From Taiwan Headlines
The Nanjing city government will send a special task force to Taiwan to help deal with an incident in which two visiting monks from the city’s centuries-old Linggu Temple died at a Taiwan hotel, China’s official Xinhua news agency reported Wednesday.
According to the report, the Nanjing city authorities have asked the other members of a delegation from the Buddhist temple to cooperate with Taiwan police in the investigation of the case.
The report came after Taiwanese police said earlier in the day that a visiting Chinese monk, who was found dead in his hotel room in the northern Taiwan city of Hsinchu early Wednesday, was believed to have been killed by a fellow monk who later committed suicide.
The two monks, identified as Dharma Master Jingran, abbot of the Linggu Temple in China’s Nanjing City, and Dharma Master Chunru, supervisor of the same temple, were part of a six-member group invited by the Hsuan Chuang Culture and Education Foundation, an affiliate of the private Hsuan Chuang University in Hsinchu City, to visit Taiwan on a goodwill tour.
The six-member delegation of four Dharma masters and two Buddhist followers, from the famous Nanjing Buddhist temple, arrived in Taiwan Monday for a six-day visit.
According to police, it appeared that Chunru hit Jingran on the head with a lampstand during a heated argument between them the day before they were found dead.
Shocked that Jingran had died from the blow, Chunru then jumped to his own death from the top of the hotel, police said. Police later found a note in Chunru’s pocket that read “Please urge the police to catch me; only then can I find peace of my mind.”
Hsinchu police said they are further investigating the incident and the motive behind the apparent murder.

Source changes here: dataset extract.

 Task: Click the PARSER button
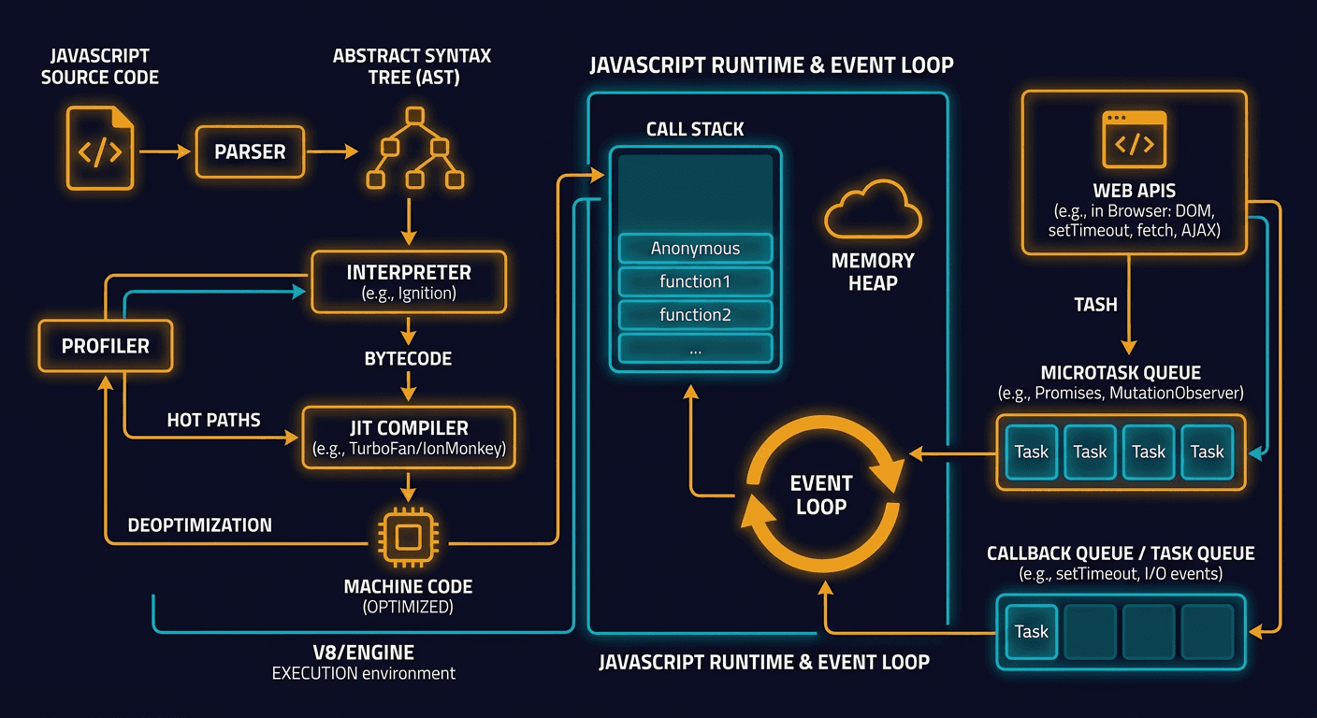click(249, 152)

Meanwhile, local prosecutors said postmortems will be conducted on the two bodies, with the consent of relevant personnel, to try to clarify the facts of the suspected homicide-suicide case.
Tseng Kuo-hsiu, chief secretary of Hsuan Chuang University, said the university has maintained close contact with the Linggu Temple since 1998.
The delegation, led by Jingran, visited the university Tuesday and was originally scheduled to visit Zhong Tai Temple and Sun Moon Lake in central Taiwan Wednesday, Tseng said. The group’s itinerary has been suspended because of the death of the two monks, he added.
The Linggu Temple, which belongs to the Pure Land School of Buddhism, was built in 514, and Jingran, 34, became its abbot in 2007. The temple is one of Nanjing’s most popular tourist attractions.
Taiwan’s Cabinet-level Mainland Affairs Council said it will offer all necessary assistance to deal with the aftermath of the incident.